A modern bout at ju-jutsu usually begins by the combatants taking hold with both hands upon the collars of each other’s jackets or kimonos, after which, upon the word to start being given, the manœuvring for an advantageous grip begins by pushes, pulls, jerks, falls, grips or other movements. Once the wrist, ankle, neck, arm or leg of an assailant is firmly grasped so that added force will dislocate it, there is nothing for the seized man to do, in case he is still on his feet, but go to the floor, often being thrown clean over his opponent’s head. A fall of this kind does not necessarily mean defeat, for the struggle proceeds upon the floor, where indeed most of the combat takes place, and the ju-jutsu expert receives a long training in the art of falling without injury. Blows are delivered, not with the fist, but with the open hand, the exterior edge of which is hardened by exercises.

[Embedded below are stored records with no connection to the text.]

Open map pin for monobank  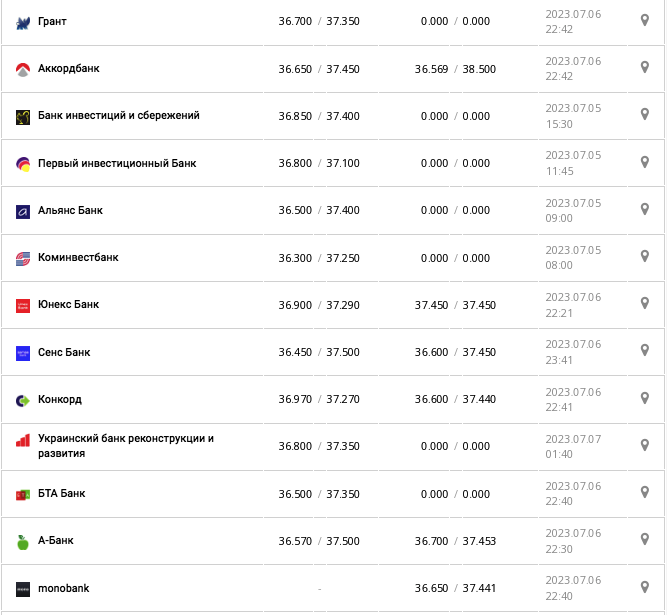[645, 587]
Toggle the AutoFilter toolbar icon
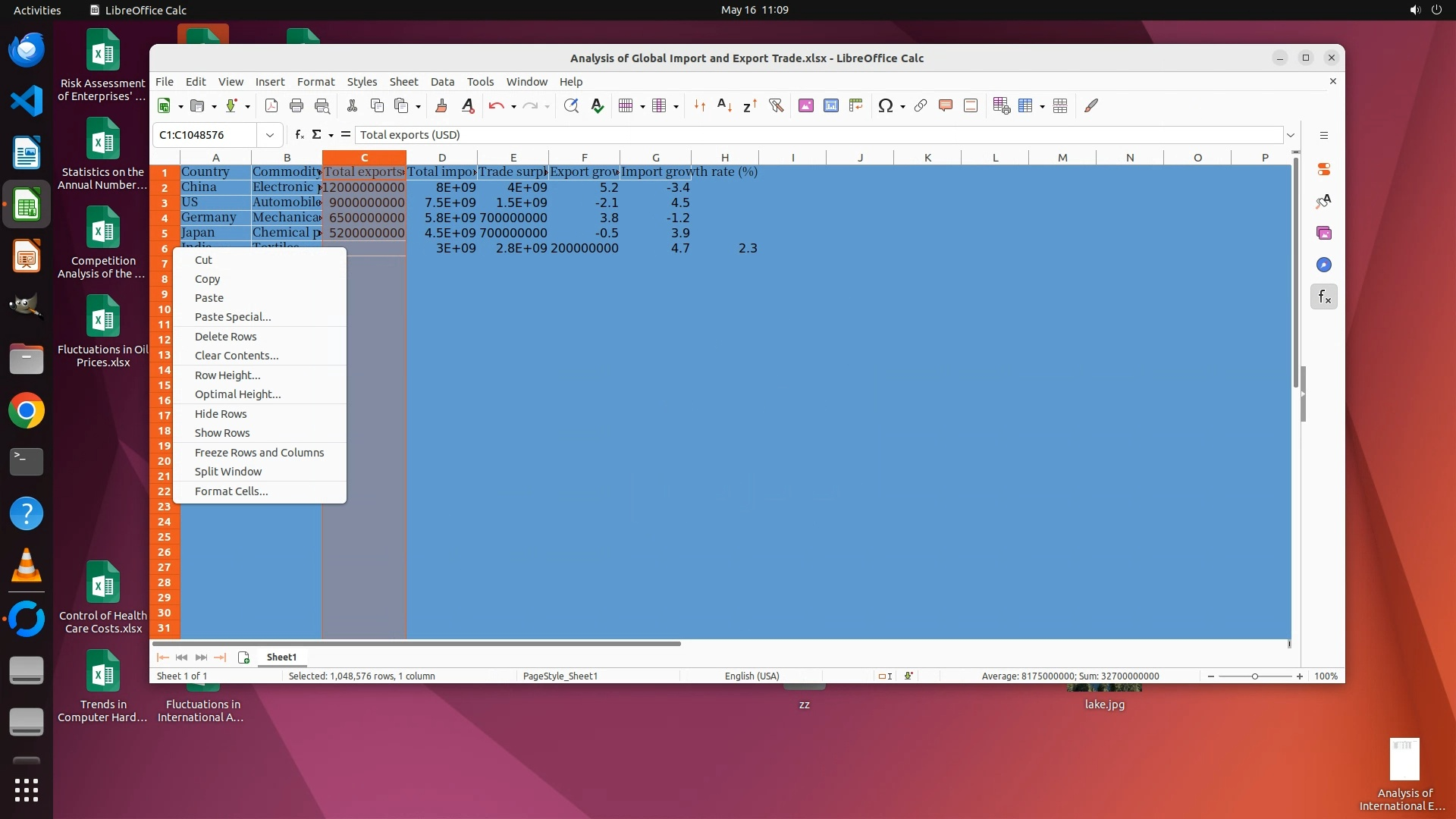 [776, 106]
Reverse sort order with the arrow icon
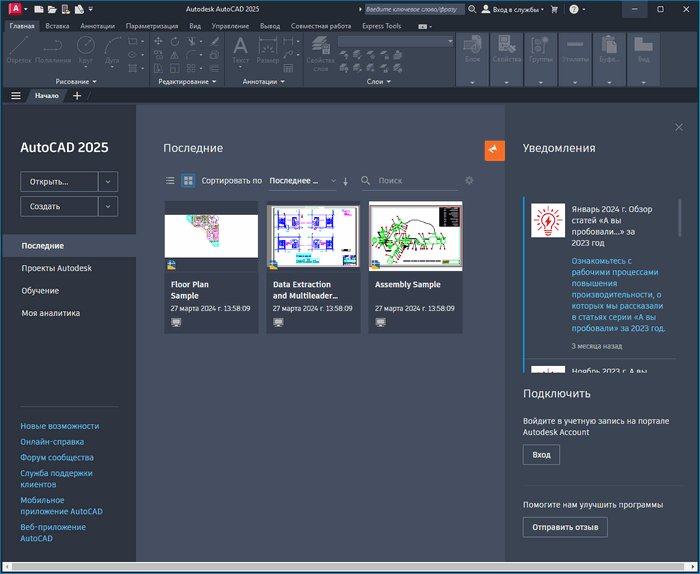The width and height of the screenshot is (700, 574). click(x=346, y=181)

The physical training necessary to produce expertness is the most valuable feature of ju-jutsu. The system includes a light and nourishing diet, plenty of sleep, deep-breathing exercises, an abundance of fresh air and general moderation in habits, in addition to the actual gymnastic exercises for the purpose of muscle-building and the cultivation of agility of eye and mind as well as of body. It is practised by both sexes in Japan.
Many attempts have been made in England and America to match ju-jutsu experts against wrestlers, mostly of the “catch-as-catch can” school, but these trials have, almost without exception, proved unsatisfactory, since many of the most efficacious tricks of ju-jutsu, such as the strangle holds and twists of wrists and ankles, are accounted foul in wrestling. Nevertheless the Japanese athletes, even when obliged to forgo these, have usually proved more than a match for European wrestlers of their own weight.
See H. Irving Hancock’s Japanese Physical Training (1904); Physical Training for Women by Japanese Methods (1904); The Complete Kano Jiu-jitsu (Jiudo) (1905); M. Ohashi, Japanese Physical Culture (1904); K. Saito, Jiu-jitsu Tricks (1905).